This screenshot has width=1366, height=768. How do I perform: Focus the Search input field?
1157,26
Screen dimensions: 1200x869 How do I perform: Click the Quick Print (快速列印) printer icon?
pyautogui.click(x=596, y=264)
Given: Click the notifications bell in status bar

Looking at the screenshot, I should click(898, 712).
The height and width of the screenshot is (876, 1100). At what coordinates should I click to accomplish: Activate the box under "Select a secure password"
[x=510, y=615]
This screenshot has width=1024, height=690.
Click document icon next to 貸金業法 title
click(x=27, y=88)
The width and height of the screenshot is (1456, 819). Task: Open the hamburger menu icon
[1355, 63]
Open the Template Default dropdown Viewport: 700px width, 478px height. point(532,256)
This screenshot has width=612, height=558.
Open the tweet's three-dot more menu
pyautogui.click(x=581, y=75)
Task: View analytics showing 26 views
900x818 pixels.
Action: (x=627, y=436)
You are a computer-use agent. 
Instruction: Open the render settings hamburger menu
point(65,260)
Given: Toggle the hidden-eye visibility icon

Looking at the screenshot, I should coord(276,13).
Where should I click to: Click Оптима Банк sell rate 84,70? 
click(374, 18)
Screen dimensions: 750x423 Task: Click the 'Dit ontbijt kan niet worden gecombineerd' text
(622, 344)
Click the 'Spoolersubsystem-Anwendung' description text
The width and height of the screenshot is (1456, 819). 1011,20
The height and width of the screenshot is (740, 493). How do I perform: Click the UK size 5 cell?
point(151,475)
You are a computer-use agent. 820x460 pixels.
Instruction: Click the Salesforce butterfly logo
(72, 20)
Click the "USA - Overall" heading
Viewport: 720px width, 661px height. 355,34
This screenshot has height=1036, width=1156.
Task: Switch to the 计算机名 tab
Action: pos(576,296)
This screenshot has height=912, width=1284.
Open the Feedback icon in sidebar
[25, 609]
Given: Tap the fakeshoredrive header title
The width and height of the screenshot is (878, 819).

··········

▶ **Stated goal**
How many lines in the listing above contain the string "Task"? Reply with the number alone.

▶ **In response**
4